Massachusetts Rep. Richard Neal, top Democrat on the Ways and Means Committee, has been keeping close tabs on the caucus’ most squishy members for months and recently redoubled his outreach to individuals who may be considering voting for the GOP plan. On Wednesday, House Minority Whip Steny Hoyer predicted that not a single Democrat will vote for the tax package.
“I don’t think we’ll lose anybody,” Hoyer told reporters. “I think the consensus conclusion of almost every Democrat — pro-business Democrat, conservative Democrat — is that this bill is not good for the country, is not good for average working people.”
White House sources say they’re focusing all their energy on the Senate, with little concern about the House vote. The House whip team has not had to turn to the president to move people from “no” to “yes” — if only because most Republicans are so desperate for a legislative win. That’s a shift from a few months ago, when Trump persuaded wavering House members to pass legislation repealing Obamacare.
Republicans can afford to lose only 22 GOP votes. Most of those opponents, House Republican sources say, will be lawmakers from high-tax states, including half the delegation from New York and most of New Jersey, and perhaps one or two from California. Those members’ constituents could see a tax increase under the GOP plan because the bill axes their most prized tax break: the state and local tax deduction.
House Majority Leader Kevin McCarthy (R-Calif.) has been working to keep fellow California Republicans on board after Rep. Darrell Issa (R-Calif.) peeled off last week. It’s unclear whether any other Golden State Republicans will join him opposing the legislation, though sources say several are concerned about how the bill will affect their districts.
Meanwhile, some conservatives are sulking over leadership’s refusal to include a repeal of Obamacare’s individual mandate in the tax bill.
GOP leaders originally argued that mixing controversial health care matters with taxes could kill the tax package, legislation they feel they must pass to save their majority in 2018. They speculated that the Senate would be unlikely to pass such legislation if the two were combined — particularly because the upper chamber failed to rally around a single Obamacare replacement proposal.

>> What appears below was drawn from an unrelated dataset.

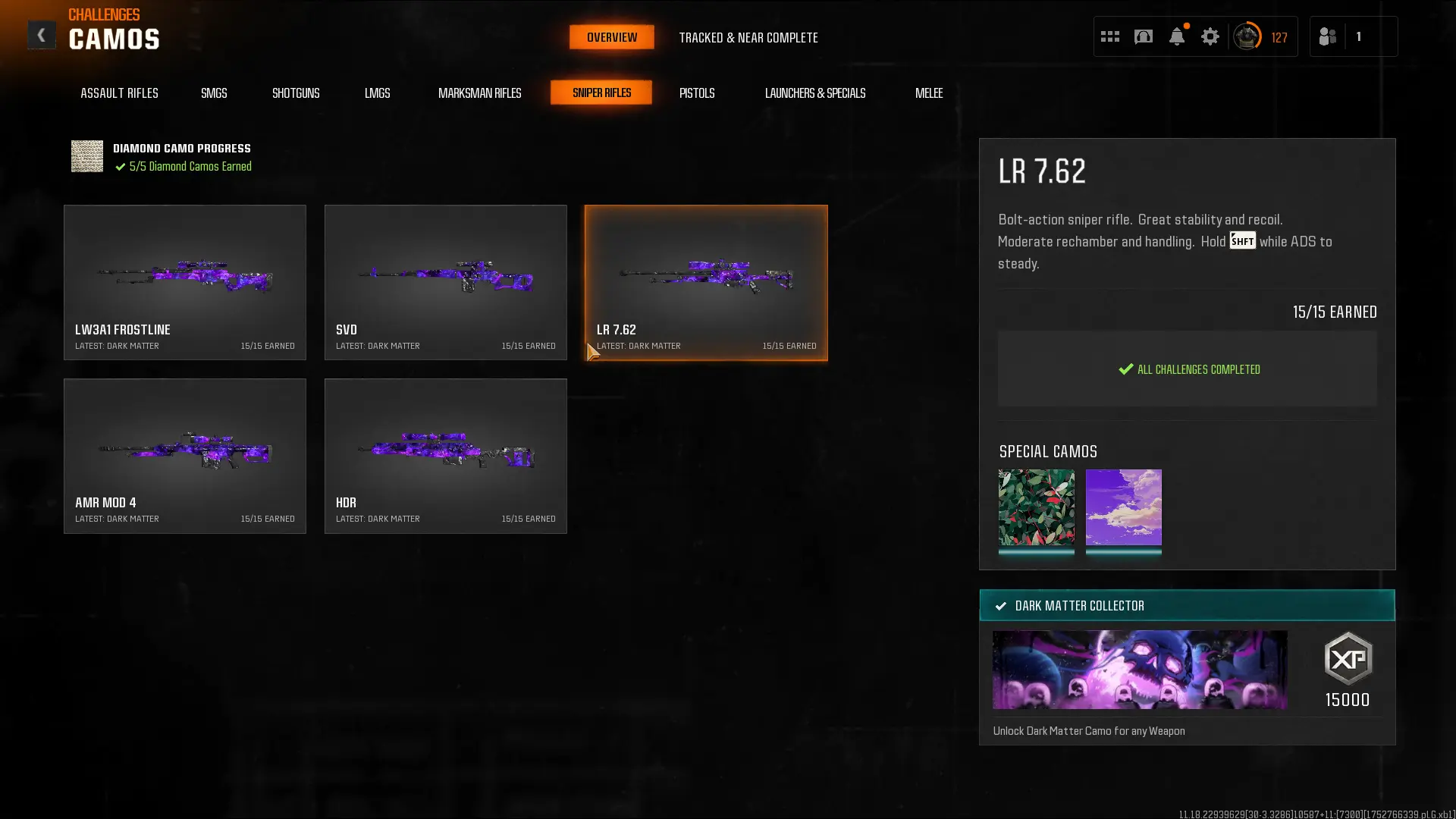
Task: Open the grid menu icon
Action: tap(1109, 36)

But on Tuesday, Senate Republicans added the mandate repeal to their bill, surprising House GOP leaders and causing envy among some rank-and-file House members. Republican Study Committee Chairman Mark Walker (R-N.C.) tried to convince House leaders Tuesday night to add the mandate repeal to the House bill, offering an amendment cosigned by 60 House Republicans during a Rules Committee hearing to combine the two issues. Leaders rebuffed him.